2.5.2 Grenzen der Mitwirkung nach Abs. 2 Satz 2
Rz. 27
Wenn die Voraussetzungen für ein Auskunftsverweigerungsrecht nach § 383 Abs. 1 bis 3 ZPO vorliegen, kann der Arbeitgeber von diesem Recht Gebrauch machen. Das Aussage-(Auskunfts-)Verweigerungsrecht nach § 383 Abs. 1 bis 3 ZPO gilt sowohl im Beitrags- wie auch im leistungsrechtlichen Verwaltungsverfahren. Dieses Aussageverweigerungsrecht geht dem Recht nach § 65 SGB I vor. Es betrifft aber nicht die Vorlage von Unterlagen nach § 98 Abs. 1 Satz 3 (so auch Scholz, in: KassKomm, SGB X, 103. EL März 2019, § 98 Rz. 35; Roos, in: v. Wulffen/Schütze, SGB X, 8. Aufl. 2014, § 98 Rz. 15).
Rz. 28
Das Recht der Aussageverweigerung begrenzt die Verpflichtung des Arbeitgebers zur Mitwirkung. Denn diese Mitwirkungspflicht findet dort ihre Grenze, wo der Arbeitgeber (bei Kapitalgesellschaften der vertretungsberechtigte Geschäftsführer oder Vorstand) Gefahr laufen würde, sich selbst oder einen nahen Angehörigen durch seine Aussage einer Straftat oder einer mit Bußgeld belegten Ordnungswidrigkeit zu bezichtigen bzw. zu belasten.
Rz. 29
Nahe Angehörige sind nach § 383 Abs. 1 Nr. 1 bis 3 ZPO:
- Verlobte, Ehegatten (auch frühere Ehegatten),
- Personen, die mit dem Arbeitgeber in gerader Linie verwandt oder verschwägert sind: Vater, Mutter, Tochter, Sohn, Enkel/Stiefmutter, Stiefvater, Schwiegermutter, Schwiegersohn/-tochter, Gatte des Enkels/der Enkelin,
- in Seitenlinie bis zum dritten Grad verwandt: Bruder, Schwester, Halbbruder, Halbschwester, Neffe, Nichte, Onkel, Tante,
- in Seitenlinie bis zum zweiten Grad verschwägert: Schwager, Schwägerin.
Rz. 30
Die Beschränkungen der Auskunftspflicht (§ 65 Abs. 1 SGB I, § 383 Abs. 1 Nr. 1 bis 3 ZPO) gelten nach § 98 Abs. 3 auch für Personen, die wie ein Arbeitgeber Beiträge zu entrichten haben. Neben den oben (Rz. 9) aufgeführten Personen handelt es sich hier auch um Versicherte, die anstelle des Arbeitgebers die Beiträge entrichten (z. B. Beschäftigte bei exterritorialen Arbeitgebern, Beschäftigte, die aufgrund zwischenstaatlicher Vereinbarungen die Beiträge selbst einzahlen, versicherungspflichtige Personen der Rentenversicherung, z. B. ehrenamtlich Tätige, versicherungspflichtige Selbstständige, freiwillig Versicherte). Diese Personen werden bei Zuwiderhandlungen aber nicht bußgeldpflichtig (vgl. § 98 Abs. 5 Satz 3).
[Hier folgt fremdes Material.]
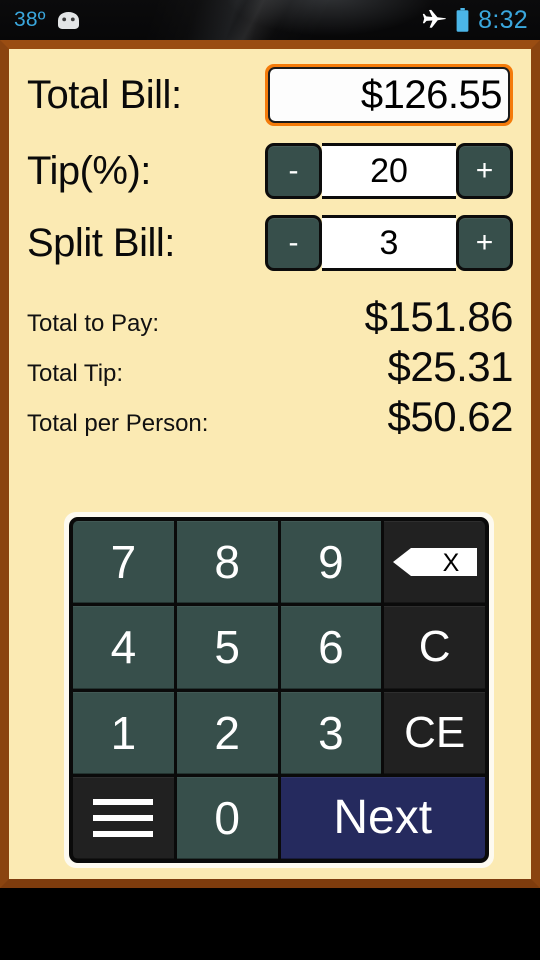 The height and width of the screenshot is (960, 540). Describe the element at coordinates (270, 418) in the screenshot. I see `total-per-person-row: Total per Person: $50.62` at that location.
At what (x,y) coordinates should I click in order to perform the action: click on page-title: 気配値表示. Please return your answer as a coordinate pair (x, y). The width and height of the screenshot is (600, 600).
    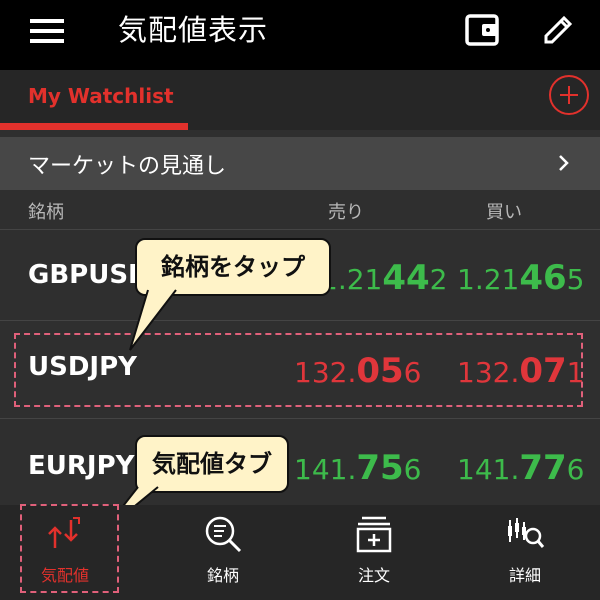
    Looking at the image, I should click on (194, 30).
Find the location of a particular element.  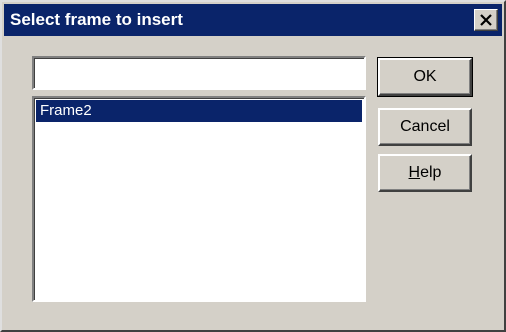

help-button: Help is located at coordinates (425, 173).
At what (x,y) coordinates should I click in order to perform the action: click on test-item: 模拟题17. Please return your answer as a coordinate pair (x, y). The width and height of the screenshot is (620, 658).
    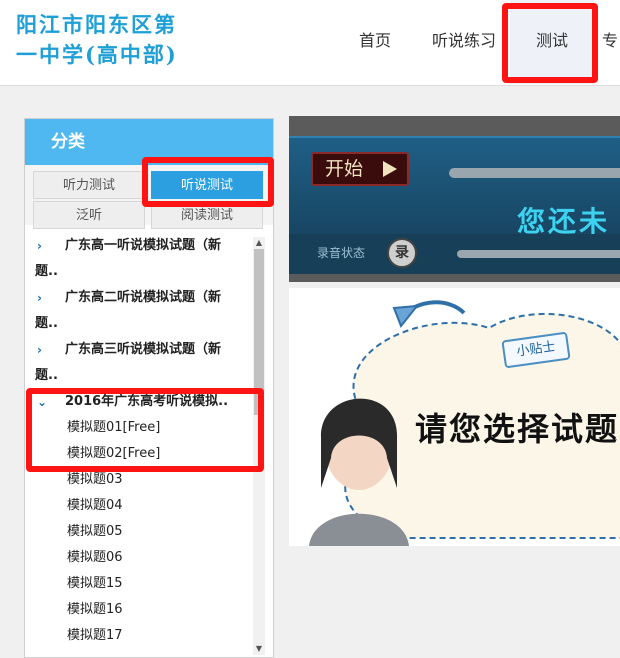
    Looking at the image, I should click on (149, 636).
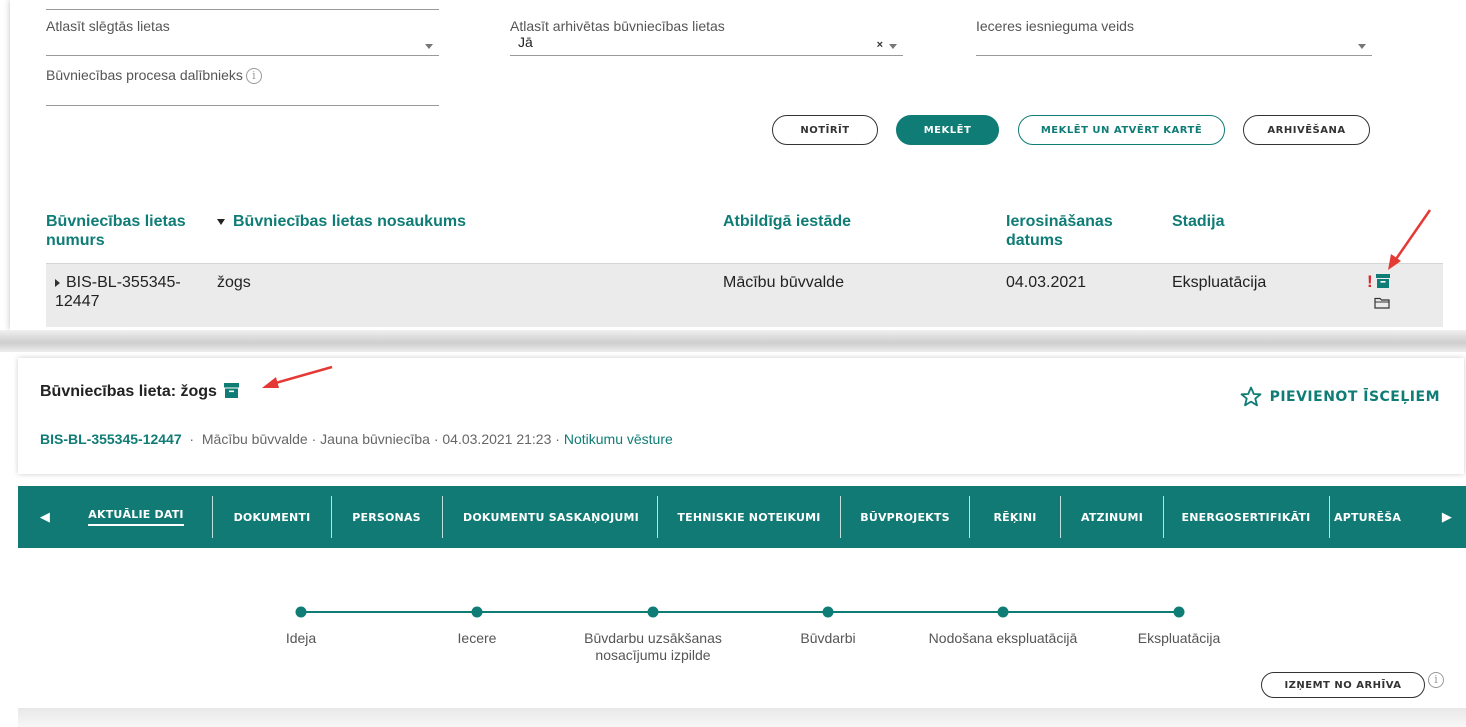 The image size is (1466, 727). What do you see at coordinates (828, 638) in the screenshot?
I see `stage-construction: Būvdarbi` at bounding box center [828, 638].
Dies findet seinen Grund in der mangelnden Fremdnützigkeit ihres Handelns. Durch Beitragsverkürzung verringert sich letztendlich auch der spätere Leistungsanspruch dieses Personenkreises.
Rz. 31
Arbeitgeber sind auch die Träger der geschützten Einrichtungen der behinderten Menschen nach § 5 Abs. 1 Nr. 7 und 8 SGB V, § 1 Nr. 2a und b SGB VI sowie die Träger oder Organisationen der Einrichtungen des freiwilligen sozialen oder ökologischen Jahres.
Rz. 32
Sozialleistungsträger, die aufgrund der Zahlung von Entgeltersatzleistungen Beiträge zur Renten, Kranken- und Pflegeversicherung sowie zur Bundesagentur für Arbeit zu zahlen haben, gehören nicht zu den gleichgestellten Personen nach § 98 Abs. 3 (vgl. auch Roos, in: v. Wulffen/Schütze, SGB X, 8. Aufl. 2014, § 98 Rz. 18; Scholz, in: KassKomm, SGB X, 103. EL März 2019, § 98 Rz. 40). Denn die Sozialleistungsträger brauchen diese Vorschrift nicht, da Auskünfte und vorzulegende Unterlagen von den auf der Gläubigerseite betroffenen Sozialleistungsträgern aufgrund § 3 nach den Regeln über die Amtshilfe verlangt werden können.